Administrator of the Environmental Protection Agency Scott Pruitt responded to allegations of widespread corruption in his administrating by promising he would “stop being totally corrupt” and would henceforth no longer be embezzling taxpayer money in lavish travel expenses and gratuitous salary raises for his his assistants.
The following is the statement he made in the White House press briefing room:
“I am sorry I’ve been such a dunderhead,” explained Pruitt in a press conference this morning. “I will no longer fly on private planes or in first class. From now on it will be business class, and nothing better. I also promise that from now on when I conduct official EPA business lunches I will not host them at five-star restaurants. In the interest of thriftiness on behalf of the American people who are ultimately my boss, I will restrict myself and my fellow EPA administrators to only four-star restaurants. I have been careless with the accounting in my department, and I realize that these expenditure scandals have been an unfortunate distraction from all the courageous and vitally important work the EPA is doing in selling out the beautiful national parks across this great country to private exploitation and depletion. The EPA right now is taking unprecedented steps in transforming the wealth of raw, natural wilderness in America’s public lands set aside far-sightedly for posterity into great profits for fossil fuel corporation shareholders.

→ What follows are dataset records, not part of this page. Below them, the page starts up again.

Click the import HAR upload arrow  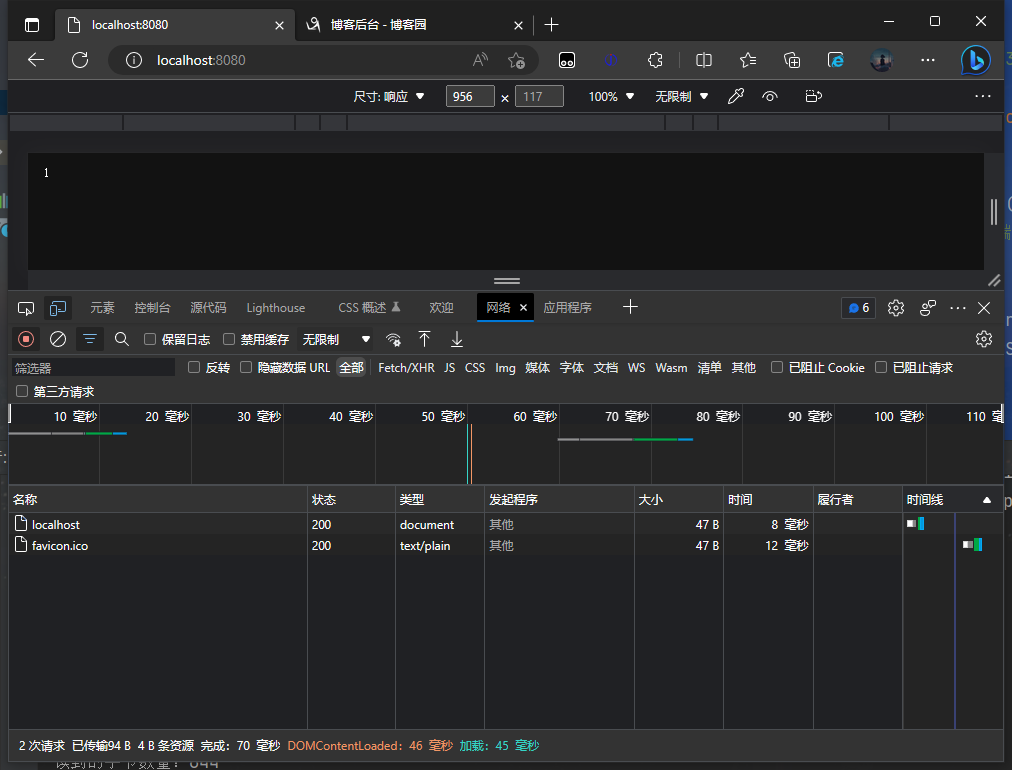[425, 339]
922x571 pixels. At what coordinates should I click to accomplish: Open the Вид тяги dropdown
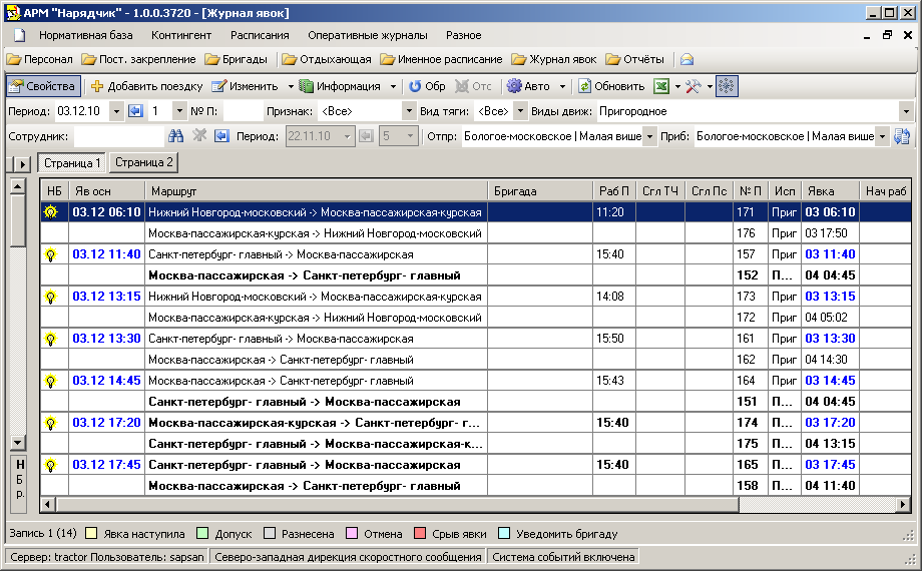pos(520,111)
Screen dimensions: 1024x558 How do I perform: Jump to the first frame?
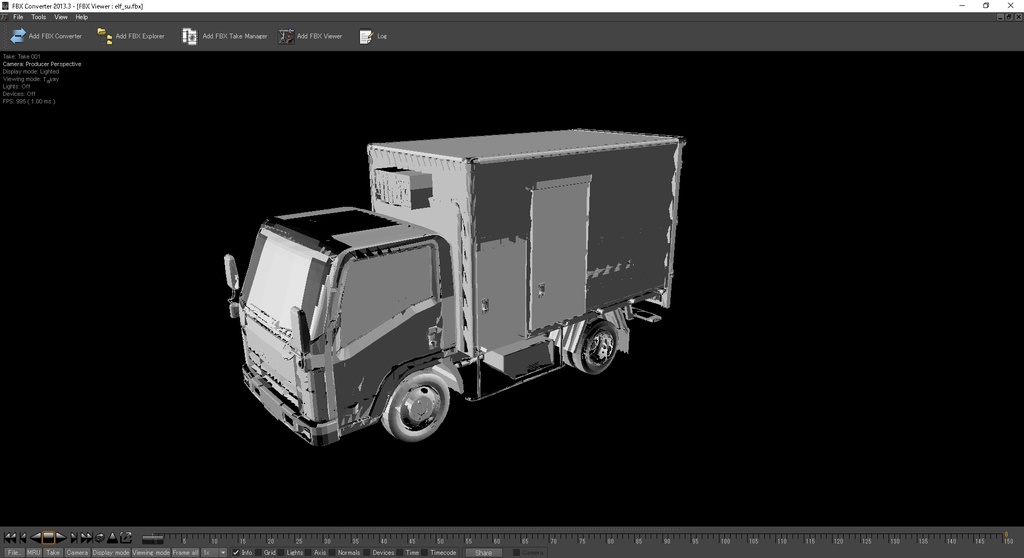tap(10, 537)
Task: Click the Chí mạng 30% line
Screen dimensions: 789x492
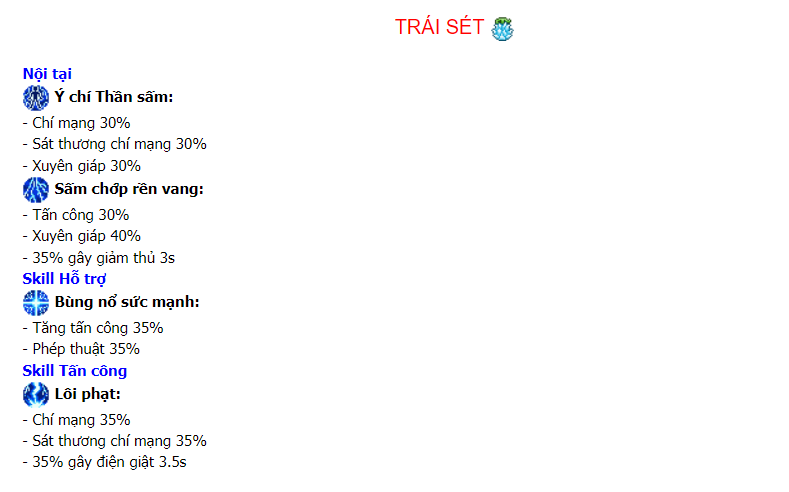Action: (x=76, y=123)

That is the beauty of America and the free market: saying f*** you to all the future generations of Americans yet to come, and cashing out all the nonrenewable resources, endangered species and ecosystems, and whole sources of water the Earth has left for a few sweet, sweet decades of wildly hedonistic capitalist middle fingers to moderation—ah, crap, I think I just came in my pants! To wrap this up, I want to apologize to the American people and let them know that I am taking the EPA’s finances seriously, and I will promise to stop being totally corrupt. Seriously. I’ll only ride my limo to work on Mondays, Wednesdays, and every other Friday. And I’ll tell you what—when I light my lunch-time cigar, it won’t be with a fifty dollar bill anymore. I’ll only light my cigars with burning tens. Okay, fine. Fivers. So anyway, yeah. I’m sorry, everyone. In closing, I have heard it said that the America people wonder aloud as a kind of chicken-or-the-egg thing whether President Trump turns the people who work for him terrible, or if he merely attracts already terrible people toward him, and I hope this apology proves once and for all that I, Scott Pruitt, belong to the former group of Trump acolytes. God bless America, and God bless the environ—Ahhahaahaahahaha! I couldn’t even say it with a straight face.”